Reading text>
((

A data.frame with numeric data for transformation. All columns in the data are transformed

method

The type of transformation. There three options. 1 is for log transformation, 2 is for min-max transformation and 3 is for mean-SD transformation.

MARGIN

Option to either transform the data 2 == column-wise or 1 == row-wise. Defaults to column-wise transformation if no option is indicated.

Value

This function returns the output of the data transformation process as

tata_transformed

A new data.frame containing the transformed values

Examples


library(Dyn4cast)
# View the data without transformation

data0 <- Transform %>%
pivot_longer(!X, names_to = "Factors", values_to = "Data")

))

Jobs>
A – In the listing, begin at the line that contains "1472x828 pixels." and stop after the last line of the listing, then put those lines into a numbered list without any blank lines.
B – Write what comes next in the documentation for the data transformation function, picking up after its final line.
The listing has no connection to the documentation text above it.

Listed records>
((

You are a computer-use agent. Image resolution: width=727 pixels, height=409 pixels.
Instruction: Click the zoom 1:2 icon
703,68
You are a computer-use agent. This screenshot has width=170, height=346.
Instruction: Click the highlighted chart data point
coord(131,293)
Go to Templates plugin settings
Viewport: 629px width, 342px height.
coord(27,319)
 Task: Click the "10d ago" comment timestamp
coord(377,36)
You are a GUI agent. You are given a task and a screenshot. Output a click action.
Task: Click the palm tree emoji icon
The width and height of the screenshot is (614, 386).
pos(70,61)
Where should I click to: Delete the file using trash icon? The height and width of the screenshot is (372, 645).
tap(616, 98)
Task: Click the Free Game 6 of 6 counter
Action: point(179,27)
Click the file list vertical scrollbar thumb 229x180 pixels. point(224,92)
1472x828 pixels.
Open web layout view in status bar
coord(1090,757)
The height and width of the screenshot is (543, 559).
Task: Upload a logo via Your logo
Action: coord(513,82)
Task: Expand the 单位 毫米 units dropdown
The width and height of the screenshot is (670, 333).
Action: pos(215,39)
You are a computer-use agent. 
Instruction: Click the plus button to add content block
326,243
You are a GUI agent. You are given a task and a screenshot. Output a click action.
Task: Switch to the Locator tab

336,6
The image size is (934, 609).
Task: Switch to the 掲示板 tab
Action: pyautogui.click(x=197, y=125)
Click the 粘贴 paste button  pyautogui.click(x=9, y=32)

))

Final results>
A –
1. 1472x828 pixels.
2. Open web layout view in status bar
3. coord(1090,757)
4. The height and width of the screenshot is (543, 559).
5. Task: Upload a logo via Your logo
6. Action: coord(513,82)
7. Task: Expand the 单位 毫米 units dropdown
8. The width and height of the screenshot is (670, 333).
9. Action: pos(215,39)
10. You are a computer-use agent. 
11. Instruction: Click the plus button to add content block
12. 326,243
13. You are a GUI agent. You are given a task and a screenshot. Output a click action.
14. Task: Switch to the Locator tab
15. 336,6
16. The image size is (934, 609).
17. Task: Switch to the 掲示板 tab
18. Action: pyautogui.click(x=197, y=125)
19. Click the 粘贴 paste button  pyautogui.click(x=9, y=32)

B –
ggplot(data = data0, aes(x = X, y = Data, fill = Factors, color = Factors)) +
  geom_line() +
  scale_fill_brewer(palette = "Set1") +
  scale_color_brewer(palette = "Set1") +
  labs(y = "Data", x = "Series", color = "Factors") +
  theme_bw(base_size = 12)


# Example 1: Transformation by min-max method.
# You could also transform the `X column` but is is better not to.

data1 <- data_transform(Transform[, -1], 1)
data1 <- cbind(Transform[, 1], data1)
data1 <- data1 %>%
  pivot_longer(!X, names_to = "Factors", values_to = "Data")

ggplot(data = data1, aes(x = X, y = Data, fill = Factors, color = Factors)) +
  geom_line() +
  scale_fill_brewer(palette = "Set1") +
  scale_color_brewer(palette = "Set1") +
  labs(y = "Data", x = "Series", color = "Factors") +
  theme_bw(base_size = 12)


# Example 2: `log` transformation

data2 <- data_transform(Transform[, -1], 2)
data2 <- cbind(Transform[, 1], data2)
data2 <- data2 %>%
  pivot_longer(!X, names_to = "Factors", values_to = "Data")

ggplot(data = data2, aes(x = X, y = Data, fill = Factors, color = Factors)) +
  geom_line() +
  scale_fill_brewer(palette = "Set1") +
  scale_color_brewer(palette = "Set1") +
  labs(y = "Data", x = "Series", color = "Factors") +
  theme_bw(base_size = 12)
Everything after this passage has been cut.